▶ _WHAT THE TASK ASKS_
Reproduce, character for character, the entries from their opening line through the line with "505x495 pixels.".

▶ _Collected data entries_
==============================

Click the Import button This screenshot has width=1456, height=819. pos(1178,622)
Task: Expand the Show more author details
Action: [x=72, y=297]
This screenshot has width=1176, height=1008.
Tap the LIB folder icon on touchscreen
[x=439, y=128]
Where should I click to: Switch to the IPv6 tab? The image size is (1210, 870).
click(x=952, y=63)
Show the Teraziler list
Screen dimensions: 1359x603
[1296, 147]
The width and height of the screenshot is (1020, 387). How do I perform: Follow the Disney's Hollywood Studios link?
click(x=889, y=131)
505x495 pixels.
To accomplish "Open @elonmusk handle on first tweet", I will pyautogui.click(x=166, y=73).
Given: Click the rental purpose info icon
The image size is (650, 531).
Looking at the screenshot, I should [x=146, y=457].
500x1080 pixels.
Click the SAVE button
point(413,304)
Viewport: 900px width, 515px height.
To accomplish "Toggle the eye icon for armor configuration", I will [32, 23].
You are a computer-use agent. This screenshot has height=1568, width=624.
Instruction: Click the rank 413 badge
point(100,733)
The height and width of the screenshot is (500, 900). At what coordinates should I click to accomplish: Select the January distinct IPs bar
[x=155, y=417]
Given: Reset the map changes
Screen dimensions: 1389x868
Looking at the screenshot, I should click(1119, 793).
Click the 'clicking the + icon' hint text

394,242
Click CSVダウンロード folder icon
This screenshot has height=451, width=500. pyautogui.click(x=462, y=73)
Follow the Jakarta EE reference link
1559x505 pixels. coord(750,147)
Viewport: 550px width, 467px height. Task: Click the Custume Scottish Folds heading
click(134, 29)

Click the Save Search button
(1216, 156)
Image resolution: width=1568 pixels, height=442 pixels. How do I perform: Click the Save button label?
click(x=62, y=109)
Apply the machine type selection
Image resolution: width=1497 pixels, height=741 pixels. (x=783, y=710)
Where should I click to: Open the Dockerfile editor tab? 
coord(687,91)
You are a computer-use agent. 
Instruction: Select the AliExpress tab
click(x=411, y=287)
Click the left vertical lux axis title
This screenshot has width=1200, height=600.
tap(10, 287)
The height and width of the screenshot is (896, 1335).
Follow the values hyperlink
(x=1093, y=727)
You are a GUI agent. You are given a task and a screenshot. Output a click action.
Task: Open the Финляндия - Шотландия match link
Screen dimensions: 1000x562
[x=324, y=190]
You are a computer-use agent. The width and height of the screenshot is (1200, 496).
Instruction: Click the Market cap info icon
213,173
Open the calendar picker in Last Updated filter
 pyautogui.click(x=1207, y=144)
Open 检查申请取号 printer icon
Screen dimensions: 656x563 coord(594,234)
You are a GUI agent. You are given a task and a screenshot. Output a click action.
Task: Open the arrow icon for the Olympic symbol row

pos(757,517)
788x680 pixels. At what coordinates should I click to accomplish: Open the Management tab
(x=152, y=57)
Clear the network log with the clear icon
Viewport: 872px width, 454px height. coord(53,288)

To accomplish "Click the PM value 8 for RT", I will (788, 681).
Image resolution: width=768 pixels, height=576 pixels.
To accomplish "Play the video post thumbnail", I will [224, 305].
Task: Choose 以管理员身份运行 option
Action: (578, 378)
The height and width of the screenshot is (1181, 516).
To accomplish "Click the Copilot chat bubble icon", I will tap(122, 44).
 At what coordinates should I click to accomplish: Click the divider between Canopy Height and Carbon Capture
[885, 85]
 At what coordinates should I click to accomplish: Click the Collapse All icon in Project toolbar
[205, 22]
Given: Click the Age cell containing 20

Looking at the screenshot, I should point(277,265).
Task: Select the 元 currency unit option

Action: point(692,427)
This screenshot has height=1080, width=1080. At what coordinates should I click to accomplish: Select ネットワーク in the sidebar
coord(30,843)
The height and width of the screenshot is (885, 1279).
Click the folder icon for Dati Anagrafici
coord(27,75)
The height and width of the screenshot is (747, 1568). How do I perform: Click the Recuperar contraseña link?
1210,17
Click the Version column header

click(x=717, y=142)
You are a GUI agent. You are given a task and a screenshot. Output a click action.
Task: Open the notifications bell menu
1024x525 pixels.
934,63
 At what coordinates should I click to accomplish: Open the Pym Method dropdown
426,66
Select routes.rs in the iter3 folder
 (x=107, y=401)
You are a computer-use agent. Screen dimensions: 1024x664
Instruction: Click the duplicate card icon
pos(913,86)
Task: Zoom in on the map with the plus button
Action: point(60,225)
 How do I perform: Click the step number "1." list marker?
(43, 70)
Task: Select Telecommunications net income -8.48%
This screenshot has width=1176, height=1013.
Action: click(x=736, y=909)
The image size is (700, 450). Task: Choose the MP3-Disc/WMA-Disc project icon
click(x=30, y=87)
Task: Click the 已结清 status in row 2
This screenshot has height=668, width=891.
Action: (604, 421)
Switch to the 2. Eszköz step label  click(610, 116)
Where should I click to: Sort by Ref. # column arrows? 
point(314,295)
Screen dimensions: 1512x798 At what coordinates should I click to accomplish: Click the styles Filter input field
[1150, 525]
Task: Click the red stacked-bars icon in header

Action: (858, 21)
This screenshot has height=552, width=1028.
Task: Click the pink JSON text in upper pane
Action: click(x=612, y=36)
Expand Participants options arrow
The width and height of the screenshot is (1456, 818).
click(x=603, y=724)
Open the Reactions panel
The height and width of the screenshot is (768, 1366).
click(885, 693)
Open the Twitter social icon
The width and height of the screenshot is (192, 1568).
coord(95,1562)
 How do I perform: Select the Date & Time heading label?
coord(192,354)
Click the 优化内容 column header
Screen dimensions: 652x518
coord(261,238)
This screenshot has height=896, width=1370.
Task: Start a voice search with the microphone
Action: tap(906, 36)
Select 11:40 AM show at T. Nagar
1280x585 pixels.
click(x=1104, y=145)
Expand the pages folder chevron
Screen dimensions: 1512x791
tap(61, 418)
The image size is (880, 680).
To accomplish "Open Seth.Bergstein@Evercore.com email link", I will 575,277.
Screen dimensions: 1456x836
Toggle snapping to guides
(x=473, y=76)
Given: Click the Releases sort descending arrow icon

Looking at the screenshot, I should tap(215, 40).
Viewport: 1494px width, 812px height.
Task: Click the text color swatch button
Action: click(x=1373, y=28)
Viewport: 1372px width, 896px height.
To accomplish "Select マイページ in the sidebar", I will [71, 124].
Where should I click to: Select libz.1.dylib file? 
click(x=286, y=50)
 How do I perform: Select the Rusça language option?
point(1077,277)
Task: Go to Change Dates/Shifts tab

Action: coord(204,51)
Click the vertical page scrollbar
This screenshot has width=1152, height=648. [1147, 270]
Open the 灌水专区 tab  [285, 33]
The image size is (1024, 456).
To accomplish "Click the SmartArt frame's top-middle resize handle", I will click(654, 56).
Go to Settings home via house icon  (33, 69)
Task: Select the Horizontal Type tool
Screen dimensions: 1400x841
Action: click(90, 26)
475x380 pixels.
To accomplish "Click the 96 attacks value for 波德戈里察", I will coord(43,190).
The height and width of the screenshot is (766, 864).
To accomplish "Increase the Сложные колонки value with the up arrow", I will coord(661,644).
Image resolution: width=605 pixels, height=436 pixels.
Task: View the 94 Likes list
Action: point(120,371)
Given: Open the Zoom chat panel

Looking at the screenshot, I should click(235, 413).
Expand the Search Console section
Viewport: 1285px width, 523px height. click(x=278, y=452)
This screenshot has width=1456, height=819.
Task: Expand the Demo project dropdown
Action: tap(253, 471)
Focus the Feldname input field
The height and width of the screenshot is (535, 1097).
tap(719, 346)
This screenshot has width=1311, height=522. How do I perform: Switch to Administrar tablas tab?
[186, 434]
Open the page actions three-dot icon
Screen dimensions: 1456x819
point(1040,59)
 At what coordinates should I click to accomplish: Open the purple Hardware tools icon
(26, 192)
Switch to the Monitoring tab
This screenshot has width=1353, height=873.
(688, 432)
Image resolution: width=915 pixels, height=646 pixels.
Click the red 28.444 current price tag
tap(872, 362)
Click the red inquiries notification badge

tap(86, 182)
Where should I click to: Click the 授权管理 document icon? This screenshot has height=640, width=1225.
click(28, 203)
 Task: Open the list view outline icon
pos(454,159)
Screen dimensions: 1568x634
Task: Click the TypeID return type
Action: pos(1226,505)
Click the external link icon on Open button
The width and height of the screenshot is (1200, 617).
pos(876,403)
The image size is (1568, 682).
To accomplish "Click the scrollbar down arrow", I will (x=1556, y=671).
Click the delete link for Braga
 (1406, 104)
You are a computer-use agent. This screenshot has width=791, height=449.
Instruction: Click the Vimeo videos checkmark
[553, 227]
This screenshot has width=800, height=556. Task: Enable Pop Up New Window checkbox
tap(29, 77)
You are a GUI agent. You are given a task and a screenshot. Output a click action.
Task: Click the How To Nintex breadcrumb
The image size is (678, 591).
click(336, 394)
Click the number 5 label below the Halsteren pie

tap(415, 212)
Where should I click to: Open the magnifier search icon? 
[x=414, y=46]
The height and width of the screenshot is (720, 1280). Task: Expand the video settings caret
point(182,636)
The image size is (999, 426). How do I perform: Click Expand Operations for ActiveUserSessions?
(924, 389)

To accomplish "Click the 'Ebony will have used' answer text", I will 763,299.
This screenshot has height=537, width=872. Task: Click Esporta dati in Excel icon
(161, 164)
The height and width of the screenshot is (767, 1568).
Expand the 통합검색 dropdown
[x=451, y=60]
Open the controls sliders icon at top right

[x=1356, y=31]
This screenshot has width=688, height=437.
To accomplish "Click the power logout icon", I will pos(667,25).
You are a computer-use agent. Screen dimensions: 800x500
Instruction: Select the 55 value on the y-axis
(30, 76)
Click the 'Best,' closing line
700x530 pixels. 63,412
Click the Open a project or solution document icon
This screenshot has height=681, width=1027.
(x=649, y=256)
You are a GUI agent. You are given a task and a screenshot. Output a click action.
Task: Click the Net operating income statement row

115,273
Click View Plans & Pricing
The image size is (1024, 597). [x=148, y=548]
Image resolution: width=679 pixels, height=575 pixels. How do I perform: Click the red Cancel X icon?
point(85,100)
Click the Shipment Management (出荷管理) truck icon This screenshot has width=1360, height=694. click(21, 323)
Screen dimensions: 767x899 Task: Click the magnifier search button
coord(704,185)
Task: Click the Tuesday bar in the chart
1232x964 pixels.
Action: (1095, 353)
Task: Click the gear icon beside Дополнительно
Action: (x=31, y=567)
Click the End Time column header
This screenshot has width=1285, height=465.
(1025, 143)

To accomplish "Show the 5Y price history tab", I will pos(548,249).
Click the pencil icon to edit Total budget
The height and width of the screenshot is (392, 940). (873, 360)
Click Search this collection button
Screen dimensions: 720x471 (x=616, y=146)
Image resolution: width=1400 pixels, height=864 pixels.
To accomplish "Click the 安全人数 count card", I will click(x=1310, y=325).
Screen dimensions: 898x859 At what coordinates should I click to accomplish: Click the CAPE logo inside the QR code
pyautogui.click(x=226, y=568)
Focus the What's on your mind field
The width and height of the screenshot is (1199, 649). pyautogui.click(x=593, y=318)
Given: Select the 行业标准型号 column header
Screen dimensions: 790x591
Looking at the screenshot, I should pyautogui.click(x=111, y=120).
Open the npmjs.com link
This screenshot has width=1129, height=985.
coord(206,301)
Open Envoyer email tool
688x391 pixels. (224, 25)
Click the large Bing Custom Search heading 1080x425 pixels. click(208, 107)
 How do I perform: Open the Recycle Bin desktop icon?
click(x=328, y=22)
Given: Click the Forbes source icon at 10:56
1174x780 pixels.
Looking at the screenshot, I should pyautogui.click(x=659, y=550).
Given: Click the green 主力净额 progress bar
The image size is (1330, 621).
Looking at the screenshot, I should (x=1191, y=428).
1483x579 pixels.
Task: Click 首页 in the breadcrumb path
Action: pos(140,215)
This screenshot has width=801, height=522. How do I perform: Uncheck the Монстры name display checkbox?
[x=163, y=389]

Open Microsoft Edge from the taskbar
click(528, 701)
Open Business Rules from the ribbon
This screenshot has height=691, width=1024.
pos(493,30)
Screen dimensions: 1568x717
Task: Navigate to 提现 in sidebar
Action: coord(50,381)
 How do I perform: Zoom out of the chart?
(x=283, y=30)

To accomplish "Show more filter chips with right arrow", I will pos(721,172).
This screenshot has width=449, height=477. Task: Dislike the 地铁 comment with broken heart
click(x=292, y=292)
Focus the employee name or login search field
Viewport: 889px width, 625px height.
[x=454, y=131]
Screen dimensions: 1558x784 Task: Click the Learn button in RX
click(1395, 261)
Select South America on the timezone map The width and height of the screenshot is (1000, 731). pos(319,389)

==============================

▶ _OUTPUT_
Click the Import button This screenshot has width=1456, height=819. pos(1178,622)
Task: Expand the Show more author details
Action: [x=72, y=297]
This screenshot has width=1176, height=1008.
Tap the LIB folder icon on touchscreen
[x=439, y=128]
Where should I click to: Switch to the IPv6 tab? The image size is (1210, 870).
click(x=952, y=63)
Show the Teraziler list
Screen dimensions: 1359x603
[1296, 147]
The width and height of the screenshot is (1020, 387). How do I perform: Follow the Disney's Hollywood Studios link?
click(x=889, y=131)
505x495 pixels.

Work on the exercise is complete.